The performance was excellent. One of the female leads had a beautiful voice, but not the projection needed for an outdoor venue, especially since no microphones are used. Other than that, the comedy was funny and the singing was wonderful.

As for the costumes, what Rachael (and the other assistant) did for the first act was mostly "dressing up" old prom dresses to turn them into ball gowns. They also made petticoats for the ladies and did alterations for the guy's tuxedos. Their most impressive work for the first act was the lead's ball gown, which they made from scratch. It was elegant and intricate and beautiful.

The second act was where that had all the fun. They created can-can dresses for all the ladies, and Rachael made frilly garters and, as she put it, "added lace to a bunch of granny underwear"

From the information page at the county website:

The Ash Lawn Opera Festival is recognized by Money Magazine as one of the top-20 international warm weather summer opera companies, boasting "first rank talent, full summer programs and lots of nearby culture". Established in 1978, the Festival, a member of Opera America Inc., presents opera and musical theater sung in English and performed in the beautiful Boxwood Gardens of Ash Lawn-Highland, home of President James Monroe.

This area of Virginia is beautiful and full of history.

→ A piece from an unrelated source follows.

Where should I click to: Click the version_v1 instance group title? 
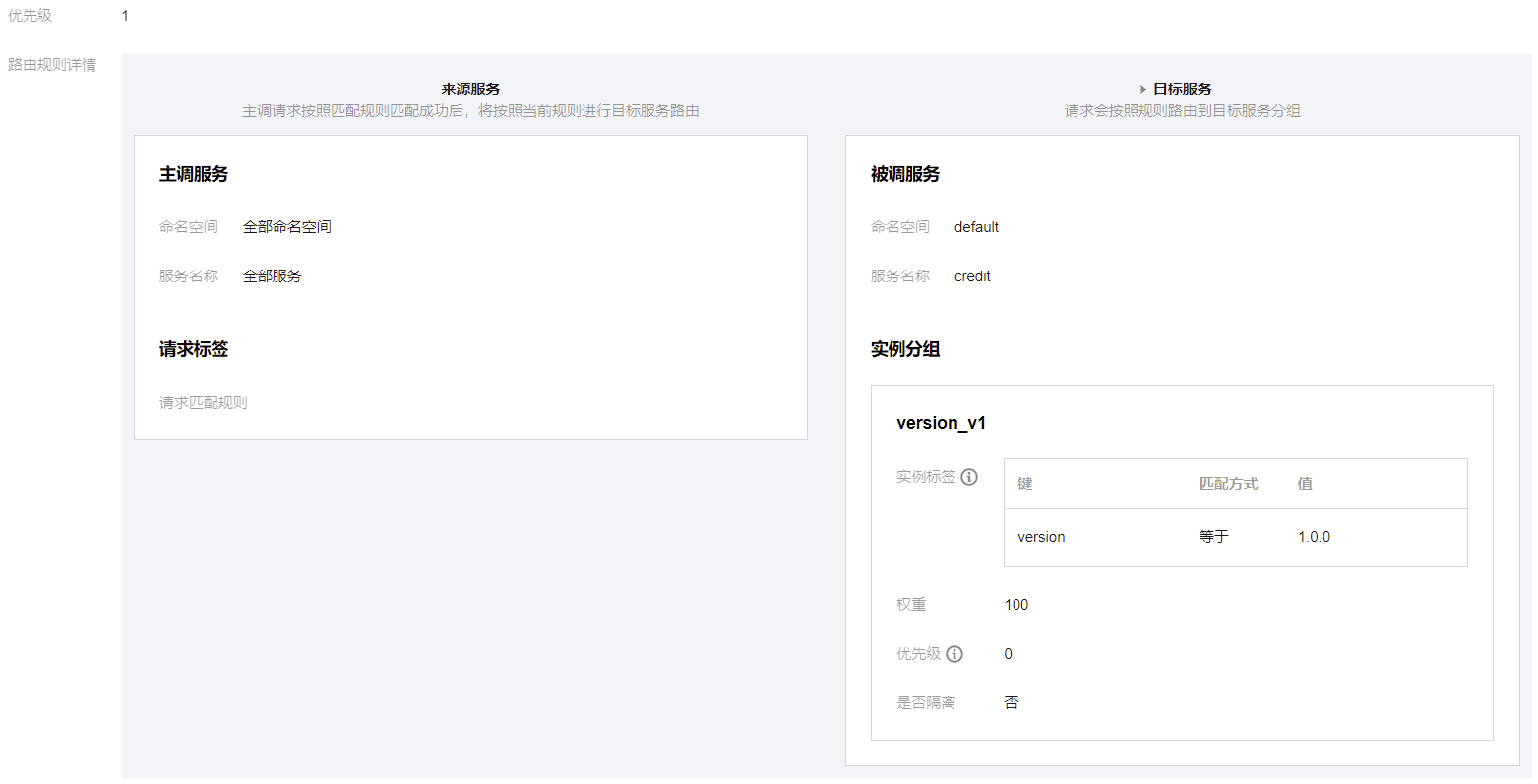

Besides many vinyards and wineries, Monroe's Ash Lawn, Madison's Montpelier, and Jefferson's Montecello are all in the immediate vicinity. These three founders of the United States were neighbors and good friends.

Turning into Ash Lawn, you find yourself travelling a mile long drive underneath the overarching canopies of magnificent oak trees lining the road (I think they were oak). There are tours given of the grounds, and several of the original buildings have been restored. I must mention the gift shop, in that it's the most reasonably priced shop of its kind that I've ever encountered.

The theater grounds open early, and many folks show up early with picnic baskets. The stage is set in a natural amphitheater and is surrounded with tall hedges. I was surprised to learn that the area seats 300 or so, and since there are only eight rows, nobody is far from the stage. The seats themselves are comfortable, cushioned chairs. There is a smaller, emergency "rain stage" and covered pavilion where the show moves to if the weather doesn't cooperate.

Like I said, it was a very enjoyable evening.

*According to Rachael, Albemarle County was for a brief time the largest county in the United States. The original charter for Albemarle lay the western edge of the county at the "island of California". Presumably, someone who could read a map later amended the charter.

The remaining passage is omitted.